New Delhi, Dec 14 (Inditop.com) The 1984 anti-Sikh riots stirred passions in parliament Monday with speaker after speaker in the Rajya Sabha roundly condemning what Tarlochan Singh (Independent), who raised the issue through a calling attention motion, termed a “genocide”.

In contrast, the demand for a separate Gorkhaland state to be carved out of West Bengal brought senior Bharatiya Janata Party (BJP) veteran L.K. Advani and expelled party leader Jaswant Singh together in the Lok Sabha.

“It was a genocide akin to the holocaust Hitler unleashed against the Jews (during World War II),” an impassioned Tarlochan Singh said, calling for a separate Supreme Court committee on the riots.

“We want justice. How long do you want us to wait for justice?” he asked in response to Home Minister P. Chidambaram’s statement on his calling attention motion on the 1984 riots.

“The issue will never die down,” said Tarlochan Singh, a former member of the National Minorities Commission.

He lamented that police officers who looked the other way and failed to control the riots “have been given gallantry awards and promotions”.

Member after member spoke with equal passion as they condemned the lack of action against the perpetrators of the carnage that claimed the lives of over 3,000 Sikhs, among them women and children, throughout the country.

Among them were Leader of Opposition Arun Jaitley, S.S. Ahluwalia (both of Bharatiya Janata Party), Brinda Karat (Communist Party of India-Marxist), D. Raja (Communist Party of India), Naresh Gujral (Akali Dal) and Avtar Singh Karimpuri (Bahujan Samaj Party).

Apart from question hour and papers tabled, the issue dominated the day’s proceedings, beginning around 12.15 p.m. and stretching well into the evening.

Chidambaram, in his statement, said 41 people had been sentenced to life terms, two to five imprisonment of 10 years, 114 to three to five years imprisonment and 115 to jail terms below three years for their role in the riots.

“The government is taking all possible steps within the ambit of the law in consultation with the ministry of law to bring the guilty to book, wherever (the) Nanavati Commission has named any specific individual(s) as requiring further examination or specific cases requiring reopening and re-examination,” he said.

In the Lok Sabha, Leader of Opposition Advani responded positively to Darjeeling MP Jaswant Singh’s request to support his demand that the government take steps to end the hunger strike by activists seeking the creation of Gorkhaland.

Recalling his three-decade long association with Advani and addressing the BJP MPs as his “former colleagues” during zero hour, Jaswant Singh said: “I appeal to my former colleagues to join me in my appeal to the government.”

“In our manifesto, we have mentioned it (a separate Gorkhaland state). In the evening a delegation will meet me,” Advani said in the house, addressing the Darjeeling MP as “my colleague”.

Meanwhile, Minister of State for Health Dinesh Trivedi told the Lok Sabha that the government will adopt a three-pronged strategy, including an “election type” house-to-house campaign, to contain Japanese Encephalitis (JE) infection that claimed 560 lives in Uttar Pradesh this year.
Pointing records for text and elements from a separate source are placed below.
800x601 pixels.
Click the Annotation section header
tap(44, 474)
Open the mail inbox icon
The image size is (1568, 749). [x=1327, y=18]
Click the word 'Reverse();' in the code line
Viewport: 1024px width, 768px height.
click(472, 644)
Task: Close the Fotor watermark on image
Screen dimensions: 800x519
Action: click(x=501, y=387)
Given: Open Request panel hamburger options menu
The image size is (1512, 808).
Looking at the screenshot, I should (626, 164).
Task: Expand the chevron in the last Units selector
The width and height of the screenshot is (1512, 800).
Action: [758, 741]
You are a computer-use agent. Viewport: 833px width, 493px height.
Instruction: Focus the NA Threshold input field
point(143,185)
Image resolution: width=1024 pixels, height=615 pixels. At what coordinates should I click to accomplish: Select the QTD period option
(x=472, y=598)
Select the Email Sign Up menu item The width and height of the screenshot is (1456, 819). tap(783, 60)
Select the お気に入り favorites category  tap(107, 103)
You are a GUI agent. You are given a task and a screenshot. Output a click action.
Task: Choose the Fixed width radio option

In a significant statement in the Rajya Sabha, Law Minister M. Veerappa Moily said people with a “shady character” should not become judges, adding the government would introduce a legislation to tighten existing laws and make the judiciary more accountable.

During the Question Hour, Moily said that the Judges (Standards and Accountability) Bill would be introduced “maybe in the last days of the (current) session (that lasts till Dec 21)” and admitted the existing Judges (Enquiry) Act of 1968 “needs to be revisited”.

In a separate development, 75 non-Congress Rajya Sabha MPs submitted a notice to Chairman Hamid Ansari seeking Karnataka Chief Justice P.D. Dinakaran’s impeachment.

Informed sources said that should the notice be accepted, a three-member committee would be set up to take procedural steps to remova Dinakaran, who is facing accusations of land grabbing and accumulating wealth beyond his known sopurces of income.